--- BEGIN Text to read ---
Venus South Pole Double Vortex


Date: 27 June 2006
Satellite: Venus Express
Depicts: Series of Venus southern hemisphere observations
Copyright: ESA/VIRTIS/INAF-IASF/Obs. de Paris-LESIA

These six different false-colour infrared images were taken by the Ultraviolet/Visible/Near-Infrared spectrometer (VIRTIS) between 12 and 19 April 2006, during the capture orbit around Venus.

The images taken at 5 μm were obtained at six different time slots and different distances from the planet (from left to right, top to bottom):

  • 12 April: from 210 000 kilometres
  • 13 April: from 280 000 kilometres
  • 14 April, from 315 000 kilometres
  • 16 April: from 315 000 kilometres
  • 17 April: from 270 000 kilometres
  • 19 April: from 190 000 kilometres

The planet's globe, imaged at different angles, was mapped onto an electronic mock-up of Venus, so to have the south pole always plotted at the centre of each single image.
--- END Text to read ---
## Exercise task A
Reproduce verbatim the portion of the entries that begins at the line containing "The image size is (1321, 780)." and ends after the line containing "will [156, 11].", including both of those lines.
--- BEGIN Items ---
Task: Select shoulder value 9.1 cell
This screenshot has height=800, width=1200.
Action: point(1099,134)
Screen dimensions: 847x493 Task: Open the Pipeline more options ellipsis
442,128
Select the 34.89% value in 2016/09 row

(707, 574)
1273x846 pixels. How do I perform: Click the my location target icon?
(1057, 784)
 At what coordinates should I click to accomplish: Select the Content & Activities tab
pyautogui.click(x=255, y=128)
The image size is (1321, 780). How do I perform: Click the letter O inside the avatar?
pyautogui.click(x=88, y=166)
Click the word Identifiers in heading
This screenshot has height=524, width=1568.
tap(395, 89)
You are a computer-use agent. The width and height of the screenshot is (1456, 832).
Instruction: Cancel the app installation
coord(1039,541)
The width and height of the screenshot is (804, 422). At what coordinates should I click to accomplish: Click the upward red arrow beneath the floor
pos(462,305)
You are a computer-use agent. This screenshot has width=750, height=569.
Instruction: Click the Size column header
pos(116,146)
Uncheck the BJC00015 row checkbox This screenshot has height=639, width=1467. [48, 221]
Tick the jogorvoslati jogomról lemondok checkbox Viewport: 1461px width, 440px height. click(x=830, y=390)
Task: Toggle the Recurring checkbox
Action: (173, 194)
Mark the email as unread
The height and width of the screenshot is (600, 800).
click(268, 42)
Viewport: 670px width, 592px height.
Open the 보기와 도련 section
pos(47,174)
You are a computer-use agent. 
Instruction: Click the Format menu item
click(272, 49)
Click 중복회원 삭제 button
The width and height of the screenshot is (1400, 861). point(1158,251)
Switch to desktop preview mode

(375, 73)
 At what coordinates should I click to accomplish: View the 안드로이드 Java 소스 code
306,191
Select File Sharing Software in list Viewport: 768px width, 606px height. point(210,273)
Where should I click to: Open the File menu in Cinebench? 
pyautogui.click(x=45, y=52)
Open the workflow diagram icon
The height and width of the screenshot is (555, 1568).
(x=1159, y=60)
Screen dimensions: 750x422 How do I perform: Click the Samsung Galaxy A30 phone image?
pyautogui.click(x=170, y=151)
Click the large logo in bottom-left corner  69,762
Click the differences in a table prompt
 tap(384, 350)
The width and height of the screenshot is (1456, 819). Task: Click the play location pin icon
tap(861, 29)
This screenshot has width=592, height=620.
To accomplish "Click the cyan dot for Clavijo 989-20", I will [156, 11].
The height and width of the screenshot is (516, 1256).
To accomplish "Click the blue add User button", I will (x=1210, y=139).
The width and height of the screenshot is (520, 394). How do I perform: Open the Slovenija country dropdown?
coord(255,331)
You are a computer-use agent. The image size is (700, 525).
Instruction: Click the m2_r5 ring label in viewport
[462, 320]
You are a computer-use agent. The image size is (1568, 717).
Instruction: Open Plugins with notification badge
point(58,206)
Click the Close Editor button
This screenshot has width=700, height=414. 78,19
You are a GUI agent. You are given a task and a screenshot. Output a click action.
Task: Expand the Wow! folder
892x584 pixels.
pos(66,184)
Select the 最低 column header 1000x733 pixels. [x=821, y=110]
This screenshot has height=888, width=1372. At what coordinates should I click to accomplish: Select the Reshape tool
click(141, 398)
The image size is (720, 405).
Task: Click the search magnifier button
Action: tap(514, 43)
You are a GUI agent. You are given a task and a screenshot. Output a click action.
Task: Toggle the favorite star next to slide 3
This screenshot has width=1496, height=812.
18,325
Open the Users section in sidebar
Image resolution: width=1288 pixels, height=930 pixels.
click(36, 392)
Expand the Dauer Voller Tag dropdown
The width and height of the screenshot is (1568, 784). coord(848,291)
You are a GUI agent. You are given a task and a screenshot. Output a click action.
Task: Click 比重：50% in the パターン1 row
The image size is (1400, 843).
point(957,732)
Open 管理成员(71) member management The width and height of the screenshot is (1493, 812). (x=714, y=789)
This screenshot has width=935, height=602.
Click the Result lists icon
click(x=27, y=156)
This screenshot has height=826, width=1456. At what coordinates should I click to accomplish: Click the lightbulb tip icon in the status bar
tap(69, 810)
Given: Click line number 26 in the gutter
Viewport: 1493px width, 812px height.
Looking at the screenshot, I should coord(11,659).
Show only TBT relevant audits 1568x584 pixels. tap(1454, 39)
--- END Items ---
## Exercise task B
From the text on the Venus south pole double vortex, extract the passage that begins with the words "These six different" and ends after the words "orbit around Venus.", reproducing it precisely.

## Task response A
The image size is (1321, 780). How do I perform: Click the letter O inside the avatar?
pyautogui.click(x=88, y=166)
Click the word Identifiers in heading
This screenshot has height=524, width=1568.
tap(395, 89)
You are a computer-use agent. The width and height of the screenshot is (1456, 832).
Instruction: Cancel the app installation
coord(1039,541)
The width and height of the screenshot is (804, 422). At what coordinates should I click to accomplish: Click the upward red arrow beneath the floor
pos(462,305)
You are a computer-use agent. This screenshot has width=750, height=569.
Instruction: Click the Size column header
pos(116,146)
Uncheck the BJC00015 row checkbox This screenshot has height=639, width=1467. [48, 221]
Tick the jogorvoslati jogomról lemondok checkbox Viewport: 1461px width, 440px height. click(x=830, y=390)
Task: Toggle the Recurring checkbox
Action: (173, 194)
Mark the email as unread
The height and width of the screenshot is (600, 800).
click(268, 42)
Viewport: 670px width, 592px height.
Open the 보기와 도련 section
pos(47,174)
You are a computer-use agent. 
Instruction: Click the Format menu item
click(272, 49)
Click 중복회원 삭제 button
The width and height of the screenshot is (1400, 861). point(1158,251)
Switch to desktop preview mode

(375, 73)
 At what coordinates should I click to accomplish: View the 안드로이드 Java 소스 code
306,191
Select File Sharing Software in list Viewport: 768px width, 606px height. point(210,273)
Where should I click to: Open the File menu in Cinebench? 
pyautogui.click(x=45, y=52)
Open the workflow diagram icon
The height and width of the screenshot is (555, 1568).
(x=1159, y=60)
Screen dimensions: 750x422 How do I perform: Click the Samsung Galaxy A30 phone image?
pyautogui.click(x=170, y=151)
Click the large logo in bottom-left corner  69,762
Click the differences in a table prompt
 tap(384, 350)
The width and height of the screenshot is (1456, 819). Task: Click the play location pin icon
tap(861, 29)
This screenshot has width=592, height=620.
To accomplish "Click the cyan dot for Clavijo 989-20", I will [156, 11].

## Task response B
These six different false-colour infrared images were taken by the Ultraviolet/Visible/Near-Infrared spectrometer (VIRTIS) between 12 and 19 April 2006, during the capture orbit around Venus.